On sharing screen space with big names, Zeeshan says, “It is helpful when you become a part of big films because they cater to a large mass. I am happy that a large chunk has accepted me and that is why I am getting more roles. As far as working with big names is concerned, I don't think who is in front of me when I am acting. At that time, I am only a character. I may feel something when I am with them after the shoot, and that is different. But it is not necessary to work with big names to remain in business.” He points out the changing norms of the industry where good actors are getting recognition. “Most of the hit films have ensemble caste and most of the posters feature important characters of the film.”
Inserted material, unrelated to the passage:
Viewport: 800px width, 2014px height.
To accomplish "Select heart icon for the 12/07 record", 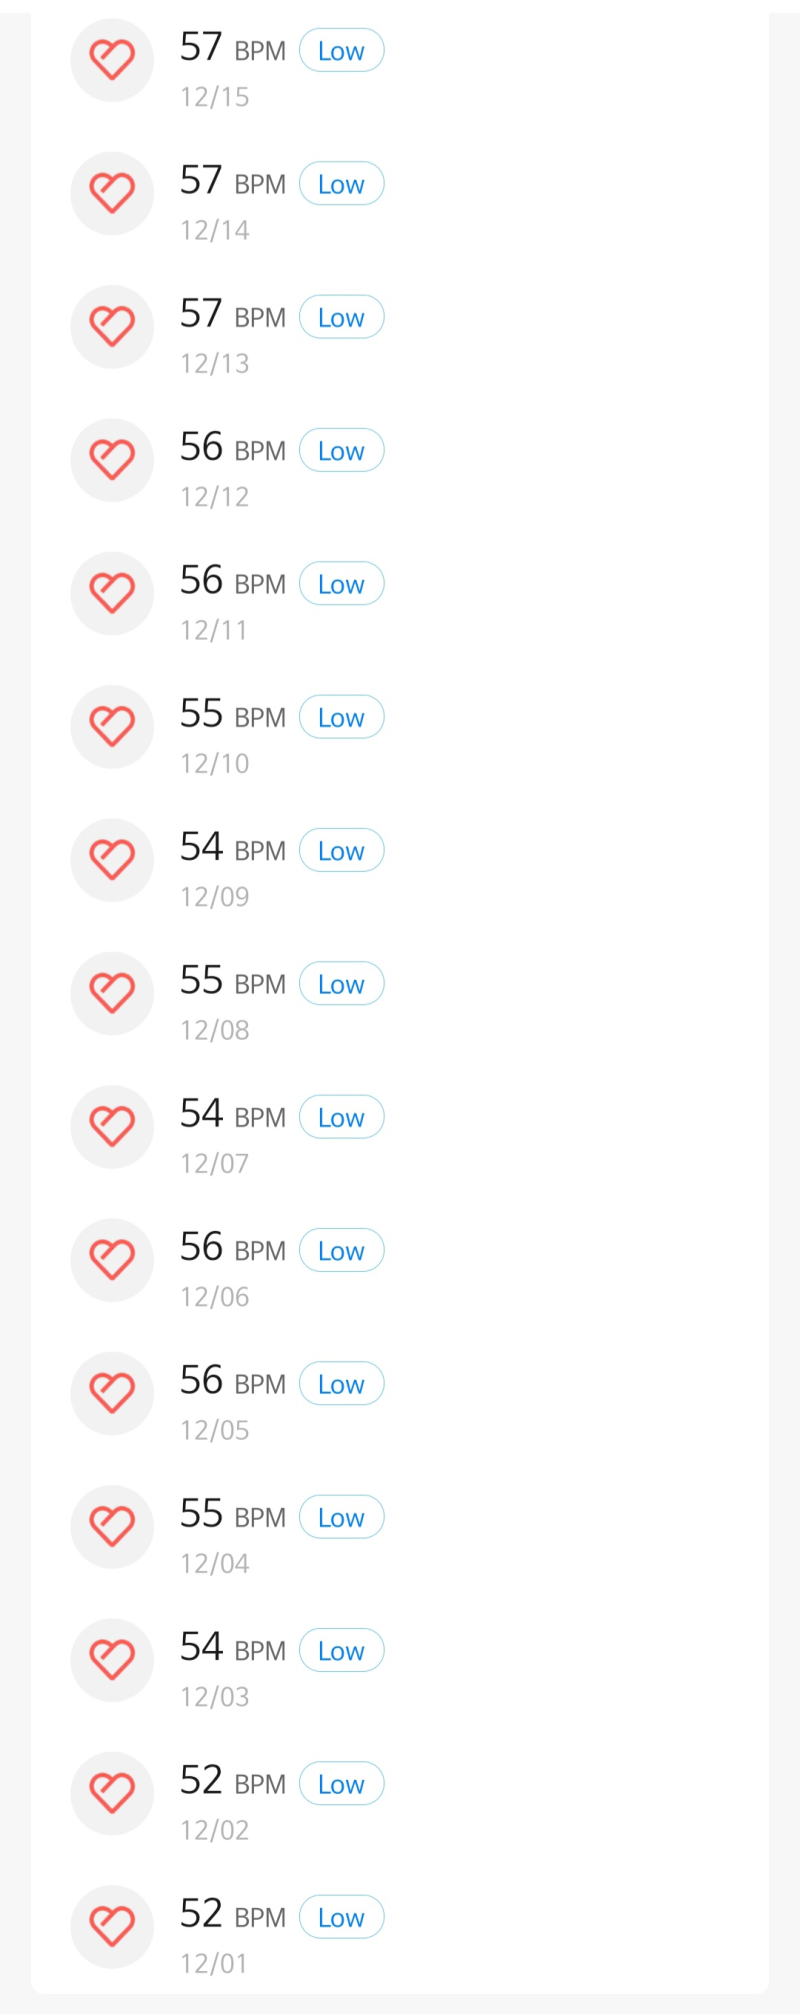I will pyautogui.click(x=112, y=1127).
He maintains as cinema is a director's medium, it is up to the director how he is going to deliver the particular scene. “It is a very technical medium and a lot is not in the hands of the actors.” He goes on to share his experiences with directors with different approaches to the form. “In Shahid , we just used to read the script on the day of the shoot and Hansal (Mehta) would let us decide our actions within the scene. Aanand (L. Rai) gives a lot of room for improvisation and I feel a different kind of energy comes when an actor has been given a chance to contribute. On the other hand, Kabir Khan is very thorough with technique and he shoots with the final cut in mind. He knows his shots perfectly. He does not want to shoot extra. So everyone has a different approach,” he explains.
At a time when statements of artists are being scrutinised, Zeeshan is aware of the consequences of an actor’s opinion. For him, it is not about being politically correct all the time. “I try to bring in my political and social understanding into my artwork as I believe in what Piyush Mishra says: ‘Jis kavi ki kalpana mein zindagi ho prem geet, Us kavi ko aaj tum nakaar do.’ I am an actor, but I am a citizen too. I have rights and I have duties. As an artist, it is important to say what you feel. Living in a politically neutral zone is safe but if I had to lead a safe life, I would have become an engineer, did a 9 to 5 job and led a routine life.”
Married to theatre artist Rasika Agashe, Zeeshan says he dutifully keeps a work-life balance. “I have no ambition to reach the heights of stardom. I am more interested in being happy and contributing to society than becoming a celebrity with privileges. Rasika and I live as friends. We discuss what is happening in society and how we can contribute to making it a better place built on trust.”